Tunable Parameters and Endpointing Constants
The Talkscriber API provides several tunable parameters for Voice Activity Detection (VAD) and endpointing constants. These parameters allow for optimization of performance and accuracy based on specific needs.
Voice Activity Detection (VAD) Parameters
- threshold: Sensitivity of the VAD (default: 0.55)
- min_speech_duration_ms: Minimum duration of speech in milliseconds (default: 250)
- max_speech_duration_s: Maximum duration of speech in seconds (default: infinity)
- min_silence_duration_ms: Minimum duration of silence in milliseconds (default: 1000)
- window_size_samples: Size of the window for VAD analysis (default: 512)
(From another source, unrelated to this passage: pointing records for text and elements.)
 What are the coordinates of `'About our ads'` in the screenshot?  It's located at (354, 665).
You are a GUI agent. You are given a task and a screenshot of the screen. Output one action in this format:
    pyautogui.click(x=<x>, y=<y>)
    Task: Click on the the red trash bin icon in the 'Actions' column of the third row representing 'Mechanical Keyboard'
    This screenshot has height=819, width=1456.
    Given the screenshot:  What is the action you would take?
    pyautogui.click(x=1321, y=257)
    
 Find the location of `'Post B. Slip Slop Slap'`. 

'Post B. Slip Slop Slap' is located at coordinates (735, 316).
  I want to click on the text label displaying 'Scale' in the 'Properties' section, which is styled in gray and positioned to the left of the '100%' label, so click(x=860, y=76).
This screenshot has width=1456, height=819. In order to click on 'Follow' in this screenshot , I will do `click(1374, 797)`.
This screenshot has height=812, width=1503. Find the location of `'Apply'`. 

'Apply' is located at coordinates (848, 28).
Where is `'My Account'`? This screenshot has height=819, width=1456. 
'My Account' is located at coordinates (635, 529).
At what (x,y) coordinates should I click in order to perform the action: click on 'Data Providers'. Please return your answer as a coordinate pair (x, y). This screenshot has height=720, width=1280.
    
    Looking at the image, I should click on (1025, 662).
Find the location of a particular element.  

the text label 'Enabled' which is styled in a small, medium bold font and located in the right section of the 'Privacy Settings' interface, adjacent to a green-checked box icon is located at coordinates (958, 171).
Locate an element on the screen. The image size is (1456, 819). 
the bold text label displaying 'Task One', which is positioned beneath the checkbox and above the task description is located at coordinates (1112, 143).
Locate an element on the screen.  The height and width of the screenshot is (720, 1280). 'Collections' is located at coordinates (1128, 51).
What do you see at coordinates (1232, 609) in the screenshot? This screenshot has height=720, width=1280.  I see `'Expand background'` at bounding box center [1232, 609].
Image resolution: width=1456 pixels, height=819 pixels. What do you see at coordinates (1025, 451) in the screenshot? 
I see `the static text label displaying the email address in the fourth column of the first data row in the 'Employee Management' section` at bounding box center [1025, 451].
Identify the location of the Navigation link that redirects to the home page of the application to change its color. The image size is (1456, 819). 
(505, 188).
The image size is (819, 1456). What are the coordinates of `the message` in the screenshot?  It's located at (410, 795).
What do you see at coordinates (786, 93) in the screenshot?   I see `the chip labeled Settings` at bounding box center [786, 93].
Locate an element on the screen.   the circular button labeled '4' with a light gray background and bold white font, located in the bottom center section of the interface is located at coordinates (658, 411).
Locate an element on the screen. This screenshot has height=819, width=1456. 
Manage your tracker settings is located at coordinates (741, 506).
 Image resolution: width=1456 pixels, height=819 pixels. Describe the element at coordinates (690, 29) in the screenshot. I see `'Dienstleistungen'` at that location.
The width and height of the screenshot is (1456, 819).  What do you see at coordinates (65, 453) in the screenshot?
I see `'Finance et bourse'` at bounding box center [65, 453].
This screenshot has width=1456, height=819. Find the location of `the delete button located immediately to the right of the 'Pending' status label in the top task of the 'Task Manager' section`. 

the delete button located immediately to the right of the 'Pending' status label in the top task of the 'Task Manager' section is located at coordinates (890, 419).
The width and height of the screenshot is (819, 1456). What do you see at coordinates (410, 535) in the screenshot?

- speech_pad_ms: Padding around detected speech segments in milliseconds (default: 500)
Endpointing Constants
- eos_threshold: End-of-speech detection threshold (default: 0.3)
- split_threshold: Threshold for splitting audio segments (default: 14)
- max_gap: Maximum gap between speech segments in seconds (default: 1)
- hullicination_threshold: Threshold to filter out hallucinations (default: -2.5)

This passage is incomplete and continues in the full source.